[Records provided]:
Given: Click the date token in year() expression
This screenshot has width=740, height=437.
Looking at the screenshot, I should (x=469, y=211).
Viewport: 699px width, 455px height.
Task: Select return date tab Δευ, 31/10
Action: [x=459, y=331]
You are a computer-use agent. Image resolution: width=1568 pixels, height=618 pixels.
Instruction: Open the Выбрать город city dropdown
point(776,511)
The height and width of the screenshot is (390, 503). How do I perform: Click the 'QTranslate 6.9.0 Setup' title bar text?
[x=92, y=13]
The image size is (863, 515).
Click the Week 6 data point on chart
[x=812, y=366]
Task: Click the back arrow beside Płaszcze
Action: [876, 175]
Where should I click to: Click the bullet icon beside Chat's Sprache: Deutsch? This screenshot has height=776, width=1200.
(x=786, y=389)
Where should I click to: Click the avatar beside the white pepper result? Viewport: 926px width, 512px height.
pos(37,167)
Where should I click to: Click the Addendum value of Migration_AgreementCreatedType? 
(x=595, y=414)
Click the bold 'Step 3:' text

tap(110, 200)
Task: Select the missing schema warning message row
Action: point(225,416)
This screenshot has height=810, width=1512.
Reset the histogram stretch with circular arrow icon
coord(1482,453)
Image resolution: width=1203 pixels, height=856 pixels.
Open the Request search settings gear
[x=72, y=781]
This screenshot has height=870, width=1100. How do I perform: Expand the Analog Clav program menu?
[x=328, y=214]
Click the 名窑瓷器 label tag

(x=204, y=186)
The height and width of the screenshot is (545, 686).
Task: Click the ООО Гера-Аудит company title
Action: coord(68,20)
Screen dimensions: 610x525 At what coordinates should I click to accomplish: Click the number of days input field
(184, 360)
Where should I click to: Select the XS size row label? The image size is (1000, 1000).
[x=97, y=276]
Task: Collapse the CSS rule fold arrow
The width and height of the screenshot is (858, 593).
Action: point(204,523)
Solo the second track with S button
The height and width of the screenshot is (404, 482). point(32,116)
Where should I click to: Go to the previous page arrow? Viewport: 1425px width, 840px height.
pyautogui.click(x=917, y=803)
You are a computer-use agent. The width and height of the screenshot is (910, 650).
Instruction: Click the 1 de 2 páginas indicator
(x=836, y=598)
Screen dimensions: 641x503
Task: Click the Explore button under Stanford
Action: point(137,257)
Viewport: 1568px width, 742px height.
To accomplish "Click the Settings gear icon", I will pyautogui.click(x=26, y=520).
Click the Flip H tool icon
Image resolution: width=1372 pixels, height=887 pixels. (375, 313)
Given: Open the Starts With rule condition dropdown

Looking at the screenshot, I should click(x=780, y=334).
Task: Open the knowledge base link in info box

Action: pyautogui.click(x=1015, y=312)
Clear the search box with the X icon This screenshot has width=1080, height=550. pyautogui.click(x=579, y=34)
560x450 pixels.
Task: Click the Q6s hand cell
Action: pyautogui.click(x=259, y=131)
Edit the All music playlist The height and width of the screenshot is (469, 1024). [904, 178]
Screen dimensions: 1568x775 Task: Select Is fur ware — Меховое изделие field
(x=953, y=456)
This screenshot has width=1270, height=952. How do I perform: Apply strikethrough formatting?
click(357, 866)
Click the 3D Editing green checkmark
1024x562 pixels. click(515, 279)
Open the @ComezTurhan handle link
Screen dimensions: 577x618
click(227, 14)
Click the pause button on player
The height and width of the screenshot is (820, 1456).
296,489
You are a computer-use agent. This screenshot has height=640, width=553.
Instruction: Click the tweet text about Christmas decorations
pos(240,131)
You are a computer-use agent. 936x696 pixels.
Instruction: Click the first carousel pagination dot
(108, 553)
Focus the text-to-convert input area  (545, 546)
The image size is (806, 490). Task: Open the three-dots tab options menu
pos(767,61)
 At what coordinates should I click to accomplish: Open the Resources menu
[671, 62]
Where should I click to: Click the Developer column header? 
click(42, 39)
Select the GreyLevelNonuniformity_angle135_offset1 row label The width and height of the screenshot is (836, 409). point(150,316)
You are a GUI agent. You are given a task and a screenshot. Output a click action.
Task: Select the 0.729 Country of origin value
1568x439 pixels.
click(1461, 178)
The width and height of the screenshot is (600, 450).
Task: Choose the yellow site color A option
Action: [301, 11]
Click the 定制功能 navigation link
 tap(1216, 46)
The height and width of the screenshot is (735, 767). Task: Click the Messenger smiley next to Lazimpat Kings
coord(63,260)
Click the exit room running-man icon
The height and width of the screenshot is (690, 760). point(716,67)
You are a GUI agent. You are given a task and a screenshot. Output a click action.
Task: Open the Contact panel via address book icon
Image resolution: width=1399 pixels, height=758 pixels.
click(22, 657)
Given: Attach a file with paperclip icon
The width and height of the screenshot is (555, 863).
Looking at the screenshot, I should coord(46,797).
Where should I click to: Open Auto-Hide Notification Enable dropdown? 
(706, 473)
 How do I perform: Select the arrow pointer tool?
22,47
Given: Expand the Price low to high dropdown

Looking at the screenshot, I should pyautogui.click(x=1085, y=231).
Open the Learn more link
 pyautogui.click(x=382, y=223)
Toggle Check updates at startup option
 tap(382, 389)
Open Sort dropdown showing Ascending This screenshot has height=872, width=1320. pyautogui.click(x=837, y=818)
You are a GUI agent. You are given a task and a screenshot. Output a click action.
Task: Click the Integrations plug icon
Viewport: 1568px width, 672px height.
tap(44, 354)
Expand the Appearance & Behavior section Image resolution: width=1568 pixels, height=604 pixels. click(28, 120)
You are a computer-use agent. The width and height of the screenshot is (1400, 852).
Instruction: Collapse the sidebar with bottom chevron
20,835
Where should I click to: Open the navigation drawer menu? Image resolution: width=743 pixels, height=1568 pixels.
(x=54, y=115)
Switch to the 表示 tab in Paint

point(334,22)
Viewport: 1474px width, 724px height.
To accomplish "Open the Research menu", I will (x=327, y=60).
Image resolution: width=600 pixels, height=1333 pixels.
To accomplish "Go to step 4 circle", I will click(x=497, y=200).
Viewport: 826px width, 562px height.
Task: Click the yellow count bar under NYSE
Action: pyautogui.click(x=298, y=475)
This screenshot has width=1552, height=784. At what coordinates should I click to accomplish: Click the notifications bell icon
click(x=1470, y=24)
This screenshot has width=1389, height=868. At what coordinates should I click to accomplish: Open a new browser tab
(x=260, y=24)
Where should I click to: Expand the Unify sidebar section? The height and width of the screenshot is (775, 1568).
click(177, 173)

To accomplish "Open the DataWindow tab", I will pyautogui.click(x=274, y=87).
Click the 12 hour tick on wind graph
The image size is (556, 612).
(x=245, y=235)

[Stated task]: Copy all of the data above, line for line, without any changes.

[Exercise result]:
Given: Click the date token in year() expression
This screenshot has width=740, height=437.
Looking at the screenshot, I should (x=469, y=211).
Viewport: 699px width, 455px height.
Task: Select return date tab Δευ, 31/10
Action: [x=459, y=331]
You are a computer-use agent. Image resolution: width=1568 pixels, height=618 pixels.
Instruction: Open the Выбрать город city dropdown
point(776,511)
The height and width of the screenshot is (390, 503). How do I perform: Click the 'QTranslate 6.9.0 Setup' title bar text?
[x=92, y=13]
The image size is (863, 515).
Click the Week 6 data point on chart
[x=812, y=366]
Task: Click the back arrow beside Płaszcze
Action: [876, 175]
Where should I click to: Click the bullet icon beside Chat's Sprache: Deutsch? This screenshot has height=776, width=1200.
(x=786, y=389)
Where should I click to: Click the avatar beside the white pepper result? Viewport: 926px width, 512px height.
pos(37,167)
Where should I click to: Click the Addendum value of Migration_AgreementCreatedType? 
(x=595, y=414)
Click the bold 'Step 3:' text

tap(110, 200)
Task: Select the missing schema warning message row
Action: point(225,416)
This screenshot has height=810, width=1512.
Reset the histogram stretch with circular arrow icon
coord(1482,453)
Image resolution: width=1203 pixels, height=856 pixels.
Open the Request search settings gear
[x=72, y=781]
This screenshot has height=870, width=1100. How do I perform: Expand the Analog Clav program menu?
[x=328, y=214]
Click the 名窑瓷器 label tag

(x=204, y=186)
The height and width of the screenshot is (545, 686).
Task: Click the ООО Гера-Аудит company title
Action: coord(68,20)
Screen dimensions: 610x525 At what coordinates should I click to accomplish: Click the number of days input field
(184, 360)
Where should I click to: Select the XS size row label? The image size is (1000, 1000).
[x=97, y=276]
Task: Collapse the CSS rule fold arrow
The width and height of the screenshot is (858, 593).
Action: point(204,523)
Solo the second track with S button
The height and width of the screenshot is (404, 482). point(32,116)
Where should I click to: Go to the previous page arrow? Viewport: 1425px width, 840px height.
pyautogui.click(x=917, y=803)
You are a computer-use agent. The width and height of the screenshot is (910, 650).
Instruction: Click the 1 de 2 páginas indicator
(x=836, y=598)
Screen dimensions: 641x503
Task: Click the Explore button under Stanford
Action: point(137,257)
Viewport: 1568px width, 742px height.
To accomplish "Click the Settings gear icon", I will pyautogui.click(x=26, y=520).
Click the Flip H tool icon
Image resolution: width=1372 pixels, height=887 pixels. (375, 313)
Given: Open the Starts With rule condition dropdown

Looking at the screenshot, I should click(x=780, y=334).
Task: Open the knowledge base link in info box

Action: pyautogui.click(x=1015, y=312)
Clear the search box with the X icon This screenshot has width=1080, height=550. pyautogui.click(x=579, y=34)
560x450 pixels.
Task: Click the Q6s hand cell
Action: pyautogui.click(x=259, y=131)
Edit the All music playlist The height and width of the screenshot is (469, 1024). [904, 178]
Screen dimensions: 1568x775 Task: Select Is fur ware — Меховое изделие field
(x=953, y=456)
This screenshot has width=1270, height=952. How do I perform: Apply strikethrough formatting?
click(357, 866)
Click the 3D Editing green checkmark
1024x562 pixels. click(515, 279)
Open the @ComezTurhan handle link
Screen dimensions: 577x618
click(227, 14)
Click the pause button on player
The height and width of the screenshot is (820, 1456).
296,489
You are a computer-use agent. This screenshot has height=640, width=553.
Instruction: Click the tweet text about Christmas decorations
pos(240,131)
You are a computer-use agent. 936x696 pixels.
Instruction: Click the first carousel pagination dot
(108, 553)
Focus the text-to-convert input area  (545, 546)
The image size is (806, 490). Task: Open the three-dots tab options menu
pos(767,61)
 At what coordinates should I click to accomplish: Open the Resources menu
[671, 62]
Where should I click to: Click the Developer column header? 
click(42, 39)
Select the GreyLevelNonuniformity_angle135_offset1 row label The width and height of the screenshot is (836, 409). point(150,316)
You are a GUI agent. You are given a task and a screenshot. Output a click action.
Task: Select the 0.729 Country of origin value
1568x439 pixels.
click(1461, 178)
The width and height of the screenshot is (600, 450).
Task: Choose the yellow site color A option
Action: [301, 11]
Click the 定制功能 navigation link
 tap(1216, 46)
The height and width of the screenshot is (735, 767). Task: Click the Messenger smiley next to Lazimpat Kings
coord(63,260)
Click the exit room running-man icon
The height and width of the screenshot is (690, 760). point(716,67)
You are a GUI agent. You are given a task and a screenshot. Output a click action.
Task: Open the Contact panel via address book icon
Image resolution: width=1399 pixels, height=758 pixels.
click(22, 657)
Given: Attach a file with paperclip icon
The width and height of the screenshot is (555, 863).
Looking at the screenshot, I should coord(46,797).
Where should I click to: Open Auto-Hide Notification Enable dropdown? 
(706, 473)
 How do I perform: Select the arrow pointer tool?
22,47
Given: Expand the Price low to high dropdown

Looking at the screenshot, I should pyautogui.click(x=1085, y=231).
Open the Learn more link
 pyautogui.click(x=382, y=223)
Toggle Check updates at startup option
 tap(382, 389)
Open Sort dropdown showing Ascending This screenshot has height=872, width=1320. pyautogui.click(x=837, y=818)
You are a GUI agent. You are given a task and a screenshot. Output a click action.
Task: Click the Integrations plug icon
Viewport: 1568px width, 672px height.
tap(44, 354)
Expand the Appearance & Behavior section Image resolution: width=1568 pixels, height=604 pixels. click(28, 120)
You are a computer-use agent. The width and height of the screenshot is (1400, 852).
Instruction: Collapse the sidebar with bottom chevron
20,835
Where should I click to: Open the navigation drawer menu? Image resolution: width=743 pixels, height=1568 pixels.
(x=54, y=115)
Switch to the 表示 tab in Paint

point(334,22)
Viewport: 1474px width, 724px height.
To accomplish "Open the Research menu", I will (x=327, y=60).
Image resolution: width=600 pixels, height=1333 pixels.
To accomplish "Go to step 4 circle", I will click(x=497, y=200).
Viewport: 826px width, 562px height.
Task: Click the yellow count bar under NYSE
Action: pyautogui.click(x=298, y=475)
This screenshot has width=1552, height=784. At what coordinates should I click to accomplish: Click the notifications bell icon
click(x=1470, y=24)
This screenshot has width=1389, height=868. At what coordinates should I click to accomplish: Open a new browser tab
(x=260, y=24)
Where should I click to: Expand the Unify sidebar section? The height and width of the screenshot is (775, 1568).
click(177, 173)

To accomplish "Open the DataWindow tab", I will pyautogui.click(x=274, y=87).
Click the 12 hour tick on wind graph
The image size is (556, 612).
(x=245, y=235)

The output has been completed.